>>>
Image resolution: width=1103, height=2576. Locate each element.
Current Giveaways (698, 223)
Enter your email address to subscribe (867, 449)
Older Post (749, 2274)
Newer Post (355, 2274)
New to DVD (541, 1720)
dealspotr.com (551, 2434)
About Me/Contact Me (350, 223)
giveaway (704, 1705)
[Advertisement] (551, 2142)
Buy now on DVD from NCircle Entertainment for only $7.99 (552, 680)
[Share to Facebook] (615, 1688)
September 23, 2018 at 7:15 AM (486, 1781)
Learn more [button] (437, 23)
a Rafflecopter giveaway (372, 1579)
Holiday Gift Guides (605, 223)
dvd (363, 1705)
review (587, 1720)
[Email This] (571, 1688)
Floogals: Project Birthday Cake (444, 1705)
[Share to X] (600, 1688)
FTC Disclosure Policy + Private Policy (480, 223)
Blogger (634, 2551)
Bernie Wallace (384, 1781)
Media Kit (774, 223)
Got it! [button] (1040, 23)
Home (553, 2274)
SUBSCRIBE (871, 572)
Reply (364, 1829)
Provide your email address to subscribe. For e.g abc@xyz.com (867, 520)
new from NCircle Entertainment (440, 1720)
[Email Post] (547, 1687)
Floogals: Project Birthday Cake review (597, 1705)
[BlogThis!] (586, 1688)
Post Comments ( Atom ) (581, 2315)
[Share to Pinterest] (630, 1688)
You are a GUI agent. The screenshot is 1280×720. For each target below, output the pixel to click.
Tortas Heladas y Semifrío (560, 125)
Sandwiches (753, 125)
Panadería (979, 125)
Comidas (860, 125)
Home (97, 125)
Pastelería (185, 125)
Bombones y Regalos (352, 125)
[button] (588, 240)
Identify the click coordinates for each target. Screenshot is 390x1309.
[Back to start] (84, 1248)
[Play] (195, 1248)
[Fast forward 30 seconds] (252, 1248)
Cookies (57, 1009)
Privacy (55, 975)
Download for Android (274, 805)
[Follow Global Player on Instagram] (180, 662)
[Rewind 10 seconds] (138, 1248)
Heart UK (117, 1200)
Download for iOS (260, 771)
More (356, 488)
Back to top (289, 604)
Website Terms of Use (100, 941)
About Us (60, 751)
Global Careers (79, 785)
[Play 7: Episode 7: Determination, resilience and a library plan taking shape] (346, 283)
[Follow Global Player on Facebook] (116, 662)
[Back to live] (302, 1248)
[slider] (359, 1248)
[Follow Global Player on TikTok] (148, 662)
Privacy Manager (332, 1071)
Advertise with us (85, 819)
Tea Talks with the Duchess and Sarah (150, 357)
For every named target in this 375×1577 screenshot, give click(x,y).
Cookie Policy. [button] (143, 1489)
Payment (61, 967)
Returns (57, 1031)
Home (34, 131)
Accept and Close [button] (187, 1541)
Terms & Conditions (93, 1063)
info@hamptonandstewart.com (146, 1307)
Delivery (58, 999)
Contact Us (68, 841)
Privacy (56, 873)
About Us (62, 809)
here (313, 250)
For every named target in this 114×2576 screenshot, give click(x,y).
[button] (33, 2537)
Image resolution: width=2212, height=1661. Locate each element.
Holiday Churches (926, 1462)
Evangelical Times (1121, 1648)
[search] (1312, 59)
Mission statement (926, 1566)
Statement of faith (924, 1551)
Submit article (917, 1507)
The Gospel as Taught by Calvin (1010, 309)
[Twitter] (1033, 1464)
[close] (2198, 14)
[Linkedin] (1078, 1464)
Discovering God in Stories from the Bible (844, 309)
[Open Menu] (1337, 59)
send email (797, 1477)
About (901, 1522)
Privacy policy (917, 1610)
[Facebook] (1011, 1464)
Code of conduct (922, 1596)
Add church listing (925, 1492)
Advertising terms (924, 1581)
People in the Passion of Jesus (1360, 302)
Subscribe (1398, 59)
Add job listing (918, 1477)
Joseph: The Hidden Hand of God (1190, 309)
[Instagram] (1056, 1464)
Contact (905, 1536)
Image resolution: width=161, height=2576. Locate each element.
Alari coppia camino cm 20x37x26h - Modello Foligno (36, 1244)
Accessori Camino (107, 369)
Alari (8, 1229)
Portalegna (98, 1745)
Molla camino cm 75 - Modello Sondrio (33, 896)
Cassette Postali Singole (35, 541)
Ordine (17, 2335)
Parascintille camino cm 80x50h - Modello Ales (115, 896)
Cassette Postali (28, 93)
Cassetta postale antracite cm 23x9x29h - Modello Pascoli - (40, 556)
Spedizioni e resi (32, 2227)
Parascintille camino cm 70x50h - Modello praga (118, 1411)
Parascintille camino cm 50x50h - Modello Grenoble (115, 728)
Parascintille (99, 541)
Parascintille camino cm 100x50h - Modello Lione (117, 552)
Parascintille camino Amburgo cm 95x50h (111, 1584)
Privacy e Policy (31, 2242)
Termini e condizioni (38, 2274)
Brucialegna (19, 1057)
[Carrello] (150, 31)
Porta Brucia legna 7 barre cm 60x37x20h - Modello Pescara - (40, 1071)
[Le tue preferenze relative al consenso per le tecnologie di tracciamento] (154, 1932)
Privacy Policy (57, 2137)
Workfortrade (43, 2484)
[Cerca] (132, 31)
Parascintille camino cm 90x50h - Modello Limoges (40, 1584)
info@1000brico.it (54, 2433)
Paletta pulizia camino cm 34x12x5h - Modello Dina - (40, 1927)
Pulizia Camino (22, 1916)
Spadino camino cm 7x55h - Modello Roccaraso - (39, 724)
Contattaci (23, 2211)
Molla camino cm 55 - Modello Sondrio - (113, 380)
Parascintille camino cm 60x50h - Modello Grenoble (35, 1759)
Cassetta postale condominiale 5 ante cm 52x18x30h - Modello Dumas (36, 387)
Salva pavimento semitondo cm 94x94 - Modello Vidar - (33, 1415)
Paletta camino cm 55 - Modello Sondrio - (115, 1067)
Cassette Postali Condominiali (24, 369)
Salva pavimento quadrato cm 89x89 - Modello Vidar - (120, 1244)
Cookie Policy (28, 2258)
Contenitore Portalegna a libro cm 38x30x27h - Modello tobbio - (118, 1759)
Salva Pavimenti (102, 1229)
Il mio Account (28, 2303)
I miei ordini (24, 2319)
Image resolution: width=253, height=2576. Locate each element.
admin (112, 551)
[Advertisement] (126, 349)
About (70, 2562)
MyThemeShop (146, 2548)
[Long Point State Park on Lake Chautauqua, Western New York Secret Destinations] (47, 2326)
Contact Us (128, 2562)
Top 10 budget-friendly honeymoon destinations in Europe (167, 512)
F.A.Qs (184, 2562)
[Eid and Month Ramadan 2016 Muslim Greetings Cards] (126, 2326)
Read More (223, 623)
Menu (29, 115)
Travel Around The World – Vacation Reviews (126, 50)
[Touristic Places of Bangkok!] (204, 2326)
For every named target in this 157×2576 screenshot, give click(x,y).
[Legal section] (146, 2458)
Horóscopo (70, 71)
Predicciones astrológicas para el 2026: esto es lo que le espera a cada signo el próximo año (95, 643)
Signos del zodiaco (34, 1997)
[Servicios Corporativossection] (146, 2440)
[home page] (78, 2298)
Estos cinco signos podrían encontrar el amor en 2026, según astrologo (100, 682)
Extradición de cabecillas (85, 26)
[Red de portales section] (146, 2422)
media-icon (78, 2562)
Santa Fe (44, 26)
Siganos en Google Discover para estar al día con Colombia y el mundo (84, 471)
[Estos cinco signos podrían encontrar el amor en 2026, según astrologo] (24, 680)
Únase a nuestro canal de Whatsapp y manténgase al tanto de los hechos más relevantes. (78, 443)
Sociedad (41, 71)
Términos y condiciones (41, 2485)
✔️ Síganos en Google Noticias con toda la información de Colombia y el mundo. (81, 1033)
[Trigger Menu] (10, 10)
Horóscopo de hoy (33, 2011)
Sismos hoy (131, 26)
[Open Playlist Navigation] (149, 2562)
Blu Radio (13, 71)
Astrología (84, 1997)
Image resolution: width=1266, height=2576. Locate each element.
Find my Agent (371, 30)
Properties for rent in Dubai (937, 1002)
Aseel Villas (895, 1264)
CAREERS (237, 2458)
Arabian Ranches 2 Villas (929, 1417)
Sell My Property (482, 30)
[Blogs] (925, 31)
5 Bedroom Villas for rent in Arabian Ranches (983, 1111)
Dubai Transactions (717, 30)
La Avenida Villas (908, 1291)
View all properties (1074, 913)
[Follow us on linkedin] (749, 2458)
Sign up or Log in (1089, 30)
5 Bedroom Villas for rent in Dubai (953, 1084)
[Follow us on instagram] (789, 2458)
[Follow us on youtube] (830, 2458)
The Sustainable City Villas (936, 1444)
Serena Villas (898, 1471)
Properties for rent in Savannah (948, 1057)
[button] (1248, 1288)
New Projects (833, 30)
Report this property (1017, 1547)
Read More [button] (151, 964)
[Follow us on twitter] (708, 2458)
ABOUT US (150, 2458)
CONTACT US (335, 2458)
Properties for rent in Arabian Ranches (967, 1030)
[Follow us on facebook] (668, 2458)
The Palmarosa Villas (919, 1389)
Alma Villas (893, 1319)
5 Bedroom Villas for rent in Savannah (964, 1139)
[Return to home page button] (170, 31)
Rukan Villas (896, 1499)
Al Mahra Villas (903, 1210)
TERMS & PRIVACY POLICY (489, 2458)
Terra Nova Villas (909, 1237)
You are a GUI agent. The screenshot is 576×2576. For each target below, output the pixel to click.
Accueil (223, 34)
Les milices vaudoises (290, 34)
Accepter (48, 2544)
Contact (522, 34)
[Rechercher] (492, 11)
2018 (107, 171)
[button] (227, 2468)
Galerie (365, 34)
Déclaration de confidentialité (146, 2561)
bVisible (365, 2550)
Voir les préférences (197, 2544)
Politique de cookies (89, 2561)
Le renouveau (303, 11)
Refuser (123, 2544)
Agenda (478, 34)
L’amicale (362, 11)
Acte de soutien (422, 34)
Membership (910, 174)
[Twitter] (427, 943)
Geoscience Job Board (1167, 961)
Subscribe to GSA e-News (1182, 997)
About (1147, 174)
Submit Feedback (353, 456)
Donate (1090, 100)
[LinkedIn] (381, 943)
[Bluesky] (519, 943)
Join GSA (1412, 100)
<<<
* [TRY IT]:
Retype exactly the lines of the data above that fall between the line with "Sign up or Log in (1089, 30)" and the line with "5 Bedroom Villas for rent in Savannah", inclusive, and add nothing.

* [REPLY]:
Sign up or Log in (1089, 30)
5 Bedroom Villas for rent in Dubai (953, 1084)
[Follow us on instagram] (789, 2458)
[Follow us on youtube] (830, 2458)
The Sustainable City Villas (936, 1444)
Serena Villas (898, 1471)
Properties for rent in Savannah (948, 1057)
[button] (1248, 1288)
New Projects (833, 30)
Report this property (1017, 1547)
Read More [button] (151, 964)
[Follow us on twitter] (708, 2458)
ABOUT US (150, 2458)
CONTACT US (335, 2458)
Properties for rent in Arabian Ranches (967, 1030)
[Follow us on facebook] (668, 2458)
The Palmarosa Villas (919, 1389)
Alma Villas (893, 1319)
5 Bedroom Villas for rent in Savannah (964, 1139)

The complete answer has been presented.